Functional Relationship Now Required
Most recently, in August 2010, methods of treatment claims were again recognized by the Federal Circuit in King Pharm v. Eon Labs as being patentable subject matter to the extent that they are always transformative through the administration of compounds to the body. However, the Federal Circuit attacked the claimed method of treatment claims as invalid for prior-art anticipation, stating that the additional dependent claim step, although not actually found in the prior art, was not sufficiently “functionally related” to lend patentable consideration.
In King, the patent claims were directed to a method of increasing the bioavailability of metaxalone by administration with food. Dependent claim 21 additionally required informing the patient that taking metaxalone with food results in an increase in bioavailability. The district court had determined that claim 21 was not valid subject matter for a method claim, because the step did not meet the transformation requirement.
The Federal Circuit, instead, held claim 21 to be transformative as a whole, but inherently anticipated, although it agreed that nowhere did the prior art necessarily teach the further step of informing the patient.
The Federal Circuit analogized the informing step to the line of cases invalidating claims that combine known components and new printed matter (e.g., a kit with instructions for a new use) as not “functionally related” to the claimed product, and so not capable of distinguishing the invention from the prior art. Thus, in King, the Federal Circuit has effectively extended the invalidity theory for nonfunctional printed matter to include oral instructions.

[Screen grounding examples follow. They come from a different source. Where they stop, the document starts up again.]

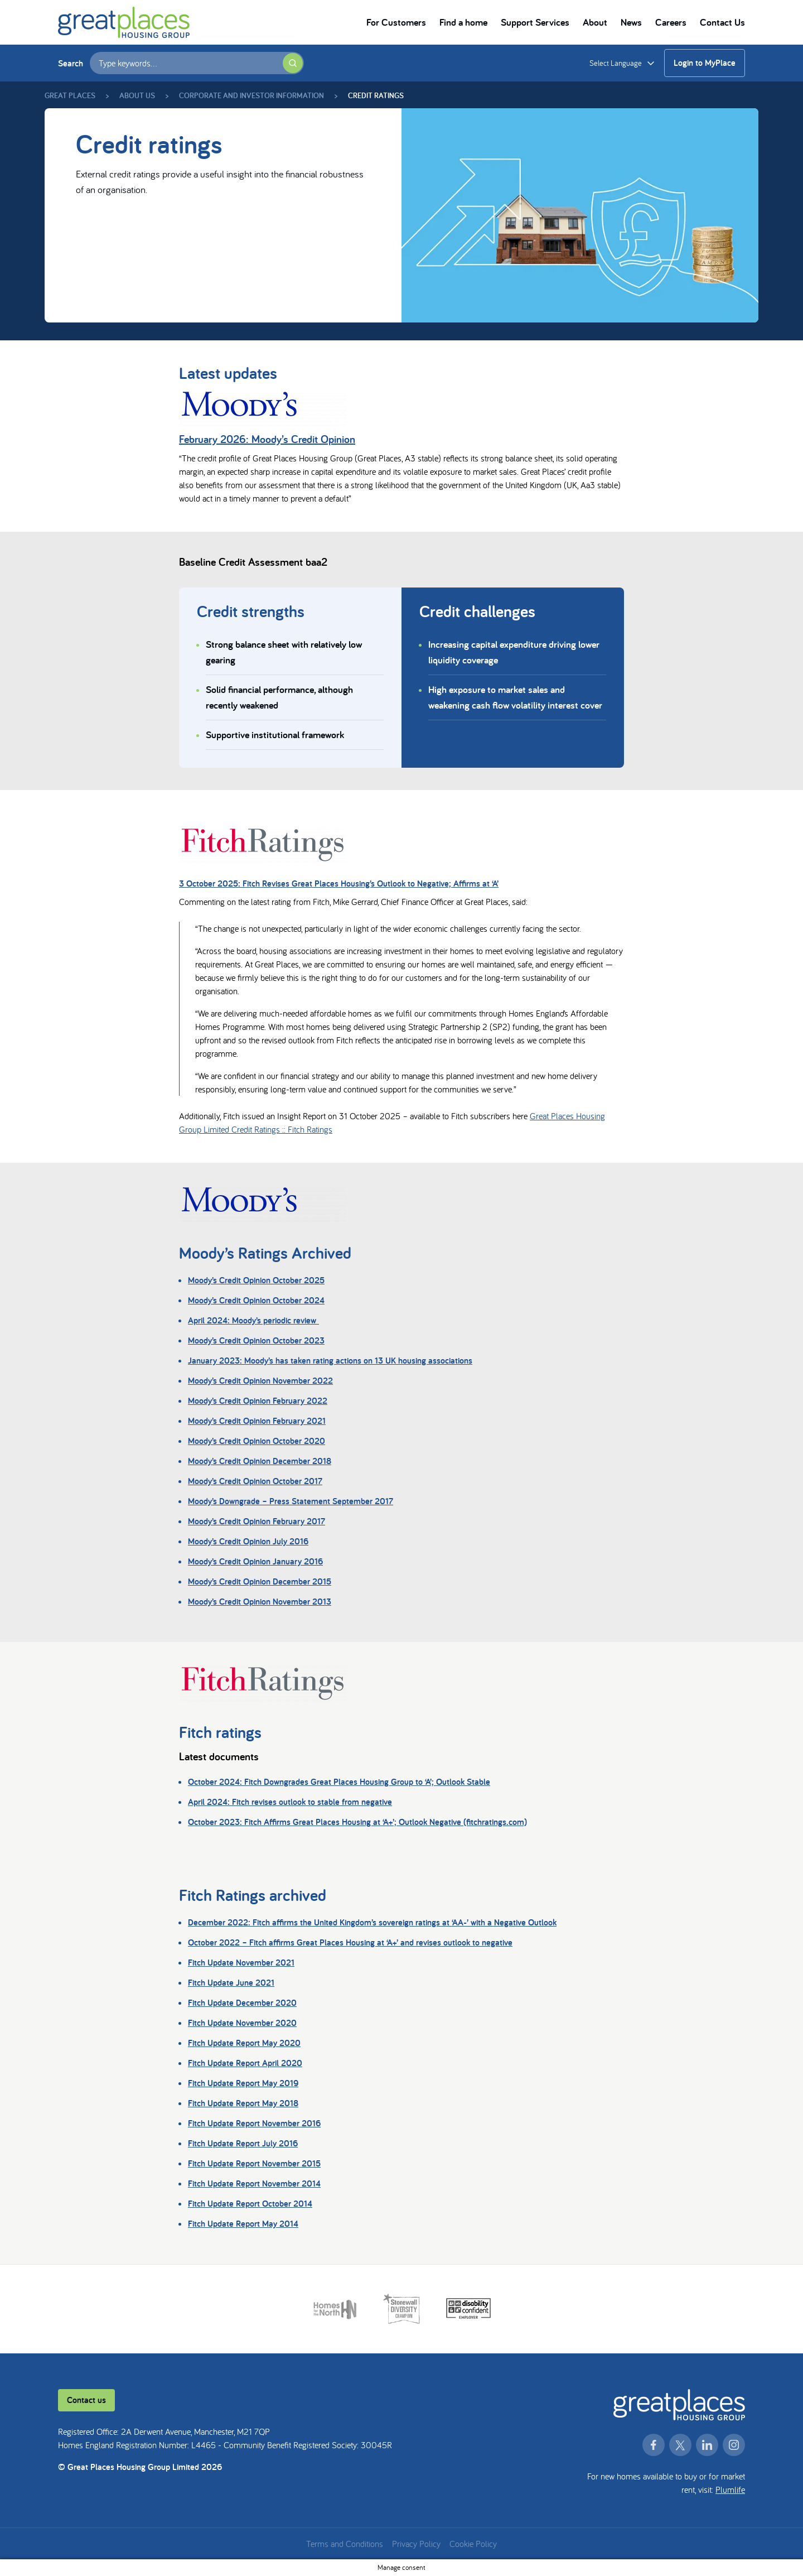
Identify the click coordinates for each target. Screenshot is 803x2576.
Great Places (70, 95)
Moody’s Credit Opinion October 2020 (256, 1441)
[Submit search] (293, 63)
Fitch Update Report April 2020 (245, 2063)
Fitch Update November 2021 (241, 1962)
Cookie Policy (473, 2543)
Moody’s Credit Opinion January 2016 (255, 1561)
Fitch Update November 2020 (242, 2023)
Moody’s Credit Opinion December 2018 (259, 1461)
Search (70, 63)
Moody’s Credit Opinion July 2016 (248, 1541)
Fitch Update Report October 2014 (250, 2203)
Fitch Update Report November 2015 (254, 2163)
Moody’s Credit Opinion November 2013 (259, 1601)
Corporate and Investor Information (251, 95)
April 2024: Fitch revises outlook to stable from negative (290, 1802)
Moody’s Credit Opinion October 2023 (256, 1340)
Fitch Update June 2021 (231, 1982)
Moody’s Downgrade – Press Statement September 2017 (290, 1501)
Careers (670, 22)
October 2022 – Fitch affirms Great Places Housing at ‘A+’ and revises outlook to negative (350, 1942)
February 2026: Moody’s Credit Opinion (267, 439)
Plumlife (730, 2489)
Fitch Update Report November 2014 (254, 2183)
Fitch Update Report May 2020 (244, 2043)
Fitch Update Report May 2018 (243, 2103)
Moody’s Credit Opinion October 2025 (256, 1280)
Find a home (463, 22)
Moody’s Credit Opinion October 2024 (256, 1300)
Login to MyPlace (705, 63)
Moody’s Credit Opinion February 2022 (257, 1401)
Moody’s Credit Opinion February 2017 (256, 1521)
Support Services (535, 22)
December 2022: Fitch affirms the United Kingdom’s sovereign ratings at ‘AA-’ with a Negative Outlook (372, 1922)
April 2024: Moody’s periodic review (253, 1320)
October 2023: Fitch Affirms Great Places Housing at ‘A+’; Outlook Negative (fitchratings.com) (357, 1822)
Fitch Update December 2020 (242, 2003)
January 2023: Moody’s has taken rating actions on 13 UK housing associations (330, 1360)
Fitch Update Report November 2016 (254, 2123)
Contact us (86, 2400)
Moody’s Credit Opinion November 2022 (260, 1380)
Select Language (615, 63)
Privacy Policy (416, 2543)
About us (137, 95)
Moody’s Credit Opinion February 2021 (257, 1421)
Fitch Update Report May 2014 (243, 2224)
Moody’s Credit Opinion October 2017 (255, 1481)
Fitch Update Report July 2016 (243, 2143)
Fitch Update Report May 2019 (243, 2083)
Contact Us (722, 22)
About (595, 22)
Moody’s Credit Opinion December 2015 (259, 1581)
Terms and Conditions (344, 2543)
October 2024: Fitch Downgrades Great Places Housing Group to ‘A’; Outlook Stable (339, 1782)
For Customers (396, 22)
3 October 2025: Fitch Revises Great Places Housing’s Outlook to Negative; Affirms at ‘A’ (339, 883)
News (631, 22)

The net result of this approach is to permit the use of anticipation theory on the basis of nonfunctionally related printed, oral or possibly even mental correlation method steps, rather than requiring that the element be found in the prior art. This anticipation approach prevents the patentee from asserting arguments of secondary considerations, such as unexpected results, commercial success, or opinions of nonobviousness by others in the field.
This development is a more formidable threat to method patent validity than an obviousness allegation, and even perhaps than the “abstract idea” subject matter prohibition.
Therefore, even though method claims may survive the transformation and abstractness tests under Bilski, they must also now pass the functional relationship novelty test of King. Expansion of the single actor requirement in Golden Hour for method patent infringement also seems to increase the potential for avoiding patent infringement. These recent trends make biotechnology patent claims more difficult to obtain and increasingly subject to challenge.